After the Manson trial propelled him into the limelight, Bugliosi ran twice for Los Angeles County district attorney. In the first race, in 1972, he forced incumbent Joseph Busch into a runoff but lost; in 1976, Bugliosi was defeated by incumbent John Van de Kamp.
After leaving the district attorney’s office, Bugliosi became a defense attorney but accepted relatively few cases. “I just don’t want to defend the same kind of people I used to send to death row,” he told The Duluth News-Tribune in 2001.
Mainly, he wrote books, more than a dozen in all, sometimes with co-authors, and always the same way, in long-hand, on a yellow legal pad.
In 1996, he published “Outrage: The Five Reasons Why O.J. Simpson Got Away With Murder,” in which he dug through the details of the case against Simpson for the deaths of his ex-wife, Nicole Brown Simpson, and her friend, Ronald Goldman.

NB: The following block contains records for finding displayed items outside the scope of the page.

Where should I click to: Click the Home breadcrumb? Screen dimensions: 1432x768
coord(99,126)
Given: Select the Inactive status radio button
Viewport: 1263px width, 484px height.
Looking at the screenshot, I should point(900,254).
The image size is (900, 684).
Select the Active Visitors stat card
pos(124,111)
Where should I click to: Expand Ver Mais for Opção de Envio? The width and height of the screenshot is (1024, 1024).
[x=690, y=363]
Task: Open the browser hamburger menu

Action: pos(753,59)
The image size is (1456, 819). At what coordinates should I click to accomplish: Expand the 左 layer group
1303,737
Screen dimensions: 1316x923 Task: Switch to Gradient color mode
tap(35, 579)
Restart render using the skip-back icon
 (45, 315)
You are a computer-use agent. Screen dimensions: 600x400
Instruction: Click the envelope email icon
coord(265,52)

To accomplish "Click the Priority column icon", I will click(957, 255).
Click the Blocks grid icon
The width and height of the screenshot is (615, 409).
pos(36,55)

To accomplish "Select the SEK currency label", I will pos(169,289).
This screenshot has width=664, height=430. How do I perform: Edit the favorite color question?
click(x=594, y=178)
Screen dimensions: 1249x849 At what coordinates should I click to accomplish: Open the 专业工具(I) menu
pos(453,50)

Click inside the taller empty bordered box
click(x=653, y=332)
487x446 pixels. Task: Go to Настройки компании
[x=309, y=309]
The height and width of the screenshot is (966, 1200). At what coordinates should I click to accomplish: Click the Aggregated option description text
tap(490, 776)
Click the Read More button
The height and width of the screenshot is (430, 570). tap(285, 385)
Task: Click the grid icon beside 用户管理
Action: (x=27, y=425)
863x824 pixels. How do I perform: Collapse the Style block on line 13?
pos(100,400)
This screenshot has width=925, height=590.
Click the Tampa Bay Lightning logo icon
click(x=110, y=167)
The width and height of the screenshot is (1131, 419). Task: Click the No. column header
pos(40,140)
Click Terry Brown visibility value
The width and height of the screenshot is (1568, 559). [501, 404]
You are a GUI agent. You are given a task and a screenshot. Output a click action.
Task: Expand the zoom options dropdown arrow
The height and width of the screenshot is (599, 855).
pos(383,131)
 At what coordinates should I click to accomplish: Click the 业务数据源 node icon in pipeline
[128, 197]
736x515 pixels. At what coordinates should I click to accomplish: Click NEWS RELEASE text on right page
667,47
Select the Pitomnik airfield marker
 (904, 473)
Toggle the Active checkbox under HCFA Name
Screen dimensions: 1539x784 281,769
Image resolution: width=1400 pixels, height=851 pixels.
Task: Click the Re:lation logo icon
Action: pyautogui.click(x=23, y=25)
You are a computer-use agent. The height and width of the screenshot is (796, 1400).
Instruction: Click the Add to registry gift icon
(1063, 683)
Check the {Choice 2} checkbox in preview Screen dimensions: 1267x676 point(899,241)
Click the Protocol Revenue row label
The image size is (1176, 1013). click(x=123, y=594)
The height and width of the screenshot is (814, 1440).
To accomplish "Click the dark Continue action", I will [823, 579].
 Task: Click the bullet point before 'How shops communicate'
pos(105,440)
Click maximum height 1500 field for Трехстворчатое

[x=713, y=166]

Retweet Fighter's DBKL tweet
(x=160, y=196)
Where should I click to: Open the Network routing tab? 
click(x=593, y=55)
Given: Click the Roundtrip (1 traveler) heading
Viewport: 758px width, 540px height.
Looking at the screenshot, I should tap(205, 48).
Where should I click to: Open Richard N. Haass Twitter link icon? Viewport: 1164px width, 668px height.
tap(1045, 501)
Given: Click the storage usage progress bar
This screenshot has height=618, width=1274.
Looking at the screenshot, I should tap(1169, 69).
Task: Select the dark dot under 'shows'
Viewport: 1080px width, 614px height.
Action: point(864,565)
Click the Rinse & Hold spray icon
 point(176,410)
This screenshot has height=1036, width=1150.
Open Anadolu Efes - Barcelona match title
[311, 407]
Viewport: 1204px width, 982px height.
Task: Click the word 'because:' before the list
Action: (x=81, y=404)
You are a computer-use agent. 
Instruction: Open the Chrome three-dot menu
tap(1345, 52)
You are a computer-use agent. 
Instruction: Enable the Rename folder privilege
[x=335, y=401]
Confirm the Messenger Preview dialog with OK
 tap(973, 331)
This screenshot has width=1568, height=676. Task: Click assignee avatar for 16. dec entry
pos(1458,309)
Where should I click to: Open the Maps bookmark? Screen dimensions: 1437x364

Bugliosi castigated the prosecutors and judge who handled the case as all but incompetent.
The book he considered his best was “Reclaiming History: The Assassination of President John F. Kennedy,” a 1,600-page volume published in 2007. In it, he examined the assassination and investigation in minute detail, scornfully dismissing the conspiracy theorists who questioned Lee Harvey Oswald had committed the crime and acted alone.
But he often said inevitably most conversations with him turned to the Manson case.
“Years ago, I spoke at a book convention in Richmond, Virginia,” Bugliosi told a Newsweek interviewer in 2009. “I arrived at the station at the same time as William Manchester and Arthur Schlesinger, both Pulitzer Prize winners. The whole cab ride, Manchester and Schlesinger are tossing me questions about Charles Manson: That’s all they wanted to talk about.”
He often was asked to explain the enduring interest.
“The very name Manson has become a metaphor for evil,” Bugliosi told the Times in 1994. “He has come to represent the dark and malignant side of humanity, and for whatever reason there is a side of human nature that is fascinated with ultimate evil.”
Trounson is a former Times staff writer.